What is needed. Could you print every record below exactly as written?

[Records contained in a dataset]
==========

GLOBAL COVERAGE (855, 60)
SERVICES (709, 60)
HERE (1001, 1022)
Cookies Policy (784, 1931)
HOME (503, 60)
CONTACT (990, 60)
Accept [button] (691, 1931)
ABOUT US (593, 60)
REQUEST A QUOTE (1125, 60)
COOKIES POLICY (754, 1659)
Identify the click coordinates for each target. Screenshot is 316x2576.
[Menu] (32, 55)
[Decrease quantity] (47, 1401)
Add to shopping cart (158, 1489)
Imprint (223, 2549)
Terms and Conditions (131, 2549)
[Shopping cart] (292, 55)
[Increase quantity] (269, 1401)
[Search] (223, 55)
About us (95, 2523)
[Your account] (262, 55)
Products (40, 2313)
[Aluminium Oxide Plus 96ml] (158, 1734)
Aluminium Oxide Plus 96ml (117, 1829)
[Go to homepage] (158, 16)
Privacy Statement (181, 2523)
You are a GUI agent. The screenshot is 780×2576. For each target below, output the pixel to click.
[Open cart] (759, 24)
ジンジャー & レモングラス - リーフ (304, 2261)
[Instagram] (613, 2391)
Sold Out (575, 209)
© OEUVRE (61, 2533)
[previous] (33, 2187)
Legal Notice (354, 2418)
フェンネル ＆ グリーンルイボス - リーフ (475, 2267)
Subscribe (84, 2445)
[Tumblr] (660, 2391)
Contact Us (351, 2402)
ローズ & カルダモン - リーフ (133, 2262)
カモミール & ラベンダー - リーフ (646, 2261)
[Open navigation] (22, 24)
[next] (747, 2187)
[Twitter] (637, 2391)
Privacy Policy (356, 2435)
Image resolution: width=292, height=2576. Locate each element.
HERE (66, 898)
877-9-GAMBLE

==========

Result for this exercise.
GLOBAL COVERAGE (855, 60)
SERVICES (709, 60)
HERE (1001, 1022)
Cookies Policy (784, 1931)
HOME (503, 60)
CONTACT (990, 60)
Accept [button] (691, 1931)
ABOUT US (593, 60)
REQUEST A QUOTE (1125, 60)
COOKIES POLICY (754, 1659)
Identify the click coordinates for each target. Screenshot is 316x2576.
[Menu] (32, 55)
[Decrease quantity] (47, 1401)
Add to shopping cart (158, 1489)
Imprint (223, 2549)
Terms and Conditions (131, 2549)
[Shopping cart] (292, 55)
[Increase quantity] (269, 1401)
[Search] (223, 55)
About us (95, 2523)
[Your account] (262, 55)
Products (40, 2313)
[Aluminium Oxide Plus 96ml] (158, 1734)
Aluminium Oxide Plus 96ml (117, 1829)
[Go to homepage] (158, 16)
Privacy Statement (181, 2523)
You are a GUI agent. The screenshot is 780×2576. For each target below, output the pixel to click.
[Open cart] (759, 24)
ジンジャー & レモングラス - リーフ (304, 2261)
[Instagram] (613, 2391)
Sold Out (575, 209)
© OEUVRE (61, 2533)
[previous] (33, 2187)
Legal Notice (354, 2418)
フェンネル ＆ グリーンルイボス - リーフ (475, 2267)
Subscribe (84, 2445)
[Tumblr] (660, 2391)
Contact Us (351, 2402)
ローズ & カルダモン - リーフ (133, 2262)
カモミール & ラベンダー - リーフ (646, 2261)
[Open navigation] (22, 24)
[next] (747, 2187)
[Twitter] (637, 2391)
Privacy Policy (356, 2435)
Image resolution: width=292, height=2576. Locate each element.
HERE (66, 898)
877-9-GAMBLE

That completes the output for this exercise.